Earlier this year, Lee Dirks, Cheri Ekholm, and I attended Phil Bourne’s Beyond the PDF workshop at the University of California, San Diego. This workshop advanced the premise that scholarly communication can and should evolve from static and disparate data and knowledge representation, as embodied in today’s typical PDF representations of research papers, to a rich integrated content which grows and changes the more we learn. In the few months since this event, there’s been a great deal of activity: Martin Fenner and Mark Hahnel are working on WordPress for Scientists, Peter Sefton has launched the Scholarly HTML effort, and our team here at Microsoft Research is hard at work on some great new features for our next release of the Article Authoring Add-in for Word (the beta release of version 3.0 is due this later this year).
But even more important than developing tools or formats, we need to persuade the current generation of researchers to challenge the status quo. Scholars do see the value (to varying degrees) in sharing a greater level of detail of their research as a part of the scholarly communication process, recognizing that such communications enhance the scientific record and accelerate discovery.
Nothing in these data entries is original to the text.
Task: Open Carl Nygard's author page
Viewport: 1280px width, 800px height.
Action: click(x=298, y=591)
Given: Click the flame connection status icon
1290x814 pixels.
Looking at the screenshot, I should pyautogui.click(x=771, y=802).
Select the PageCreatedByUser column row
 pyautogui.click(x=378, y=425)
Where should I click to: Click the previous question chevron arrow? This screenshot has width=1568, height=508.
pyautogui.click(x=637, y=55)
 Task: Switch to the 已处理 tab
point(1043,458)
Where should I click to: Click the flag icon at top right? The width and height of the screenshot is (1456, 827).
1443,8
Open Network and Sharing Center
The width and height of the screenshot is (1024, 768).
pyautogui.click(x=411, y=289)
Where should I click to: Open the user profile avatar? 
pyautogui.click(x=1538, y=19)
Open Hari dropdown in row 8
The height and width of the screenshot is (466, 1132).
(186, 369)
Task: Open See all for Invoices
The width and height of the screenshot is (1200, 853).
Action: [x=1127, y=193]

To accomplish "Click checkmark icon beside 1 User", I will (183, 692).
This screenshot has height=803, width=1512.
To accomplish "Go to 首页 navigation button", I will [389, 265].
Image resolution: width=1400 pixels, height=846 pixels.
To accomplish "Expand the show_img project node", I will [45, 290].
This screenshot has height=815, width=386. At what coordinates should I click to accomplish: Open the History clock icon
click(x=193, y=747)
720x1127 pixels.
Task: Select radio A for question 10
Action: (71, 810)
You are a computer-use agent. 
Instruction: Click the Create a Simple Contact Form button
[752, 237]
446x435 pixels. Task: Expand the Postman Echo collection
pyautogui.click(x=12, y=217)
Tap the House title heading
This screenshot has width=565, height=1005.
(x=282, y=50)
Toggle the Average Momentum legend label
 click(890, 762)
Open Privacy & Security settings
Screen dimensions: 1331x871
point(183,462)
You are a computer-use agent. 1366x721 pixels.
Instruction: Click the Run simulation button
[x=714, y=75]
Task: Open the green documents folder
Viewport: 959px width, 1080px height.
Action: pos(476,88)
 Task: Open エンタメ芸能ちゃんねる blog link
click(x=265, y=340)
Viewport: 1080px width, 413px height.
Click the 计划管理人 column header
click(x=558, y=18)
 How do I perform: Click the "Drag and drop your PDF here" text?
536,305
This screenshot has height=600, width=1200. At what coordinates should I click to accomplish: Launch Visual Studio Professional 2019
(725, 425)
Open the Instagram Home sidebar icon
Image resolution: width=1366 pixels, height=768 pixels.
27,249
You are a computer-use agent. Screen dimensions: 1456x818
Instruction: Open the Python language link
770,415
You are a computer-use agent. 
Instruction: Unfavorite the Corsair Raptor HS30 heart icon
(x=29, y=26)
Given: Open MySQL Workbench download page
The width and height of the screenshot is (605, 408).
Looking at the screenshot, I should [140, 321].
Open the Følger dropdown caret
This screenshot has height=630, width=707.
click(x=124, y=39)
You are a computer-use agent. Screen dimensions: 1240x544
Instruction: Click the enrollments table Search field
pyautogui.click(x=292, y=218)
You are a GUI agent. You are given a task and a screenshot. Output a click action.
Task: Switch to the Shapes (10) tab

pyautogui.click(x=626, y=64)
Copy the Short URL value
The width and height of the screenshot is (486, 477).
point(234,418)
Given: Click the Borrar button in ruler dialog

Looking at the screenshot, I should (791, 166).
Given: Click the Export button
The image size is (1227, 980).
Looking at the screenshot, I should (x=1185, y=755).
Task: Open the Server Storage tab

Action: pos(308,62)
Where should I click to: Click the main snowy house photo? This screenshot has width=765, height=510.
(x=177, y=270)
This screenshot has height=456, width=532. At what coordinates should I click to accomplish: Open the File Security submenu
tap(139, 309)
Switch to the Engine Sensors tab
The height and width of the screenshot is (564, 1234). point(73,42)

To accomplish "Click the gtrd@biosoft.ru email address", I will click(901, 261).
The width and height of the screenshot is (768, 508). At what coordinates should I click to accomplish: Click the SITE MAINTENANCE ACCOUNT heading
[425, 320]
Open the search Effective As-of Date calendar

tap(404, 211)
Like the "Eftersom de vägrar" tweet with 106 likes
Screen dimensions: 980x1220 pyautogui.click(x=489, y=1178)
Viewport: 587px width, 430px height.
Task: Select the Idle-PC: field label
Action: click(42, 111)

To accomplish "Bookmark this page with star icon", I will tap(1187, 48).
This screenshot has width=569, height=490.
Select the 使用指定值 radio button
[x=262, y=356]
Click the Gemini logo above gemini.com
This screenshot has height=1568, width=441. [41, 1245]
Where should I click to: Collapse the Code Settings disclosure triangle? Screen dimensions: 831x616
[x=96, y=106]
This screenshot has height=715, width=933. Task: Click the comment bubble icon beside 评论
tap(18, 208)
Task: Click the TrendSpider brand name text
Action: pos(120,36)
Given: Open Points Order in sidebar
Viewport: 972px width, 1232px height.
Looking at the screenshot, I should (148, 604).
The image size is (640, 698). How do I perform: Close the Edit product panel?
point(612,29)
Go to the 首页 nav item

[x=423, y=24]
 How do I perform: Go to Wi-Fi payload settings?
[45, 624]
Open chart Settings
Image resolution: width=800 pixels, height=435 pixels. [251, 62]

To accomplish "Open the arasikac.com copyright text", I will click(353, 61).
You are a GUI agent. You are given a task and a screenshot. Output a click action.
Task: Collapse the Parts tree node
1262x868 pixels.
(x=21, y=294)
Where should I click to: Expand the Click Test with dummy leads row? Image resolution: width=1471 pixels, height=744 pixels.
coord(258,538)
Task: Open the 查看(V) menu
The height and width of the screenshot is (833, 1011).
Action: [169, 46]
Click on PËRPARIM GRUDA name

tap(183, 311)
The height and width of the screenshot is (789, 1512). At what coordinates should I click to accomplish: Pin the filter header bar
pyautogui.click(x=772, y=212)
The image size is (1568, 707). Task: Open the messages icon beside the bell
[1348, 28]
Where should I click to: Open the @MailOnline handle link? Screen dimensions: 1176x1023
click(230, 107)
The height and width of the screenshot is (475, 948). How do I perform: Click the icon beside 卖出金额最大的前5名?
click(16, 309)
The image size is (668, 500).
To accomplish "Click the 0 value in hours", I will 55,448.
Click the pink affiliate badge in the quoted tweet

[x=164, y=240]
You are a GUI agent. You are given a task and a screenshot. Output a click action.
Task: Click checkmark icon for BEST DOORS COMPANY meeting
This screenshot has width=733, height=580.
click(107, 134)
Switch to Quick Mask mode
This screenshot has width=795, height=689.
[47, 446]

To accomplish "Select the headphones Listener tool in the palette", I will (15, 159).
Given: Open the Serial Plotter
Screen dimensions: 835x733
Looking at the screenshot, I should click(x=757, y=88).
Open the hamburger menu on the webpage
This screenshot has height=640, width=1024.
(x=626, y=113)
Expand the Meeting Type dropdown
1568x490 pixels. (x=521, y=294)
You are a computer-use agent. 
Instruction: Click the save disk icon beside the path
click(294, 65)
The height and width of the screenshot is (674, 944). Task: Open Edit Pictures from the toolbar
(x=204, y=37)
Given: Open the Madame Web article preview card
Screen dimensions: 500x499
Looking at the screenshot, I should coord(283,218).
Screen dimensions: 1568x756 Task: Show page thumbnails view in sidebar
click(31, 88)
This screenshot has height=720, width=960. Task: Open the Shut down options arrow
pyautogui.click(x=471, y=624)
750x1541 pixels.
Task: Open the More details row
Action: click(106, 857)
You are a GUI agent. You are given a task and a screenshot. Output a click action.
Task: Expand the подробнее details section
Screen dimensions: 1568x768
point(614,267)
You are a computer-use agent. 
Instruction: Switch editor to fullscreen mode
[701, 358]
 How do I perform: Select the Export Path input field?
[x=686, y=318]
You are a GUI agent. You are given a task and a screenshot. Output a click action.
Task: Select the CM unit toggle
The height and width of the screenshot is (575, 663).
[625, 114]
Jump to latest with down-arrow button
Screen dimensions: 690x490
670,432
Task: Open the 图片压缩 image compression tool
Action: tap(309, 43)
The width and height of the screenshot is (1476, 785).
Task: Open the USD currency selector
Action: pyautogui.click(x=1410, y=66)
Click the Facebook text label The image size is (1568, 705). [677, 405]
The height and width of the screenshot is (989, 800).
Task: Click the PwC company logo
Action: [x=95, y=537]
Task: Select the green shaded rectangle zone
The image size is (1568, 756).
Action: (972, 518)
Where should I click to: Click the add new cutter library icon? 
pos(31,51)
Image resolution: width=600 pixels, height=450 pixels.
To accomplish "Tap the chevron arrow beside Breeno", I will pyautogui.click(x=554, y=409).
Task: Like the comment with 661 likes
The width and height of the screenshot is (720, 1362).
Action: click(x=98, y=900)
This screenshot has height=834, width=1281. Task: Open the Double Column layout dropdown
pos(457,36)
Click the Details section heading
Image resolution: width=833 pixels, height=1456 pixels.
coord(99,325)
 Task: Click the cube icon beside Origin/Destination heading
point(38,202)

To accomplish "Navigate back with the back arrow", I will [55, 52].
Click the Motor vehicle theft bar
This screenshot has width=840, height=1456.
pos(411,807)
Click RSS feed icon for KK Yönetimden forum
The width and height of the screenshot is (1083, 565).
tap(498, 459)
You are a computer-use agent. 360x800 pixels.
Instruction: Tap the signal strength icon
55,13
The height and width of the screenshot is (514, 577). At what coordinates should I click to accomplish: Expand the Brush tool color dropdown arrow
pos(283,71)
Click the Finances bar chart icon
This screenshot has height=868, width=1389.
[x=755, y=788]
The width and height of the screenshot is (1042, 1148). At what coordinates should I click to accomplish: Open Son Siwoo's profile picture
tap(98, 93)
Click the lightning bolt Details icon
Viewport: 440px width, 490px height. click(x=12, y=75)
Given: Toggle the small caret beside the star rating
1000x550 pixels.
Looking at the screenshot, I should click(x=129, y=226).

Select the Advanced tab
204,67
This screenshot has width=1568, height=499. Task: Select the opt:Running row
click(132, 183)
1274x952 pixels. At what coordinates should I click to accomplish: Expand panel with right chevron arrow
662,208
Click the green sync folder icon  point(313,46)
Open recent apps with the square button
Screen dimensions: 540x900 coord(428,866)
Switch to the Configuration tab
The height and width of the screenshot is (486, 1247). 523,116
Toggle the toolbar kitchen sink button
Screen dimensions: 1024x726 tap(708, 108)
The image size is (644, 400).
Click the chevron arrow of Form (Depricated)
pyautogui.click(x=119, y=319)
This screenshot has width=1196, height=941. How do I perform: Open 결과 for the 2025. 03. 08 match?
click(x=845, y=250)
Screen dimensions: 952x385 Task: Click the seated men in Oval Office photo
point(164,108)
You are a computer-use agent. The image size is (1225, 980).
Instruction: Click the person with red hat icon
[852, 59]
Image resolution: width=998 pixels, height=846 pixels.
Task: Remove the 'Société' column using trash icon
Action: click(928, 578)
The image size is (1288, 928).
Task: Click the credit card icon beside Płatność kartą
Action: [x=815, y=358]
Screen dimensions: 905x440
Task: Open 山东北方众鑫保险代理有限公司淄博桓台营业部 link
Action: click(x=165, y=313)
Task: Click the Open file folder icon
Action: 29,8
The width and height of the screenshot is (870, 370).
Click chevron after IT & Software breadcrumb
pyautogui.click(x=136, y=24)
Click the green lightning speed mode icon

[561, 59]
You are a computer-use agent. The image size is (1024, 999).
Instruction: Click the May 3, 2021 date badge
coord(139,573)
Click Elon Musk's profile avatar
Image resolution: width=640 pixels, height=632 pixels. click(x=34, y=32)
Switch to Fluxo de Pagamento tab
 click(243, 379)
But active researchers are also players in a system that rewards the traditional research paper format to the exclusion of all else.
A major thread in this conversation stresses the enormous potential of shared research data in facilitating experimental reproducibility and validation. Much ink has been spent in the past few years on the “data deluge” and the promise of new advances in science that are not based on the traditional hypothesis-experiment-analysis-conclusion paradigm, but rather start with previously unseen patterns, anomalies, or correlations within the existing wealth of collected data themselves as the catalyst for new investigations and experiments.
To this end, it is clear that the sharing of scientific research data holds great promise for the scientific discoveries of the future. And yet the system of academic research achievement does not yet recognize or reward researchers for sharing their data. Change is afoot, however, and the next generation will look back on this decade as one of profound transformation in determining which parts of the scientific research process are recorded and how researchers are rewarded.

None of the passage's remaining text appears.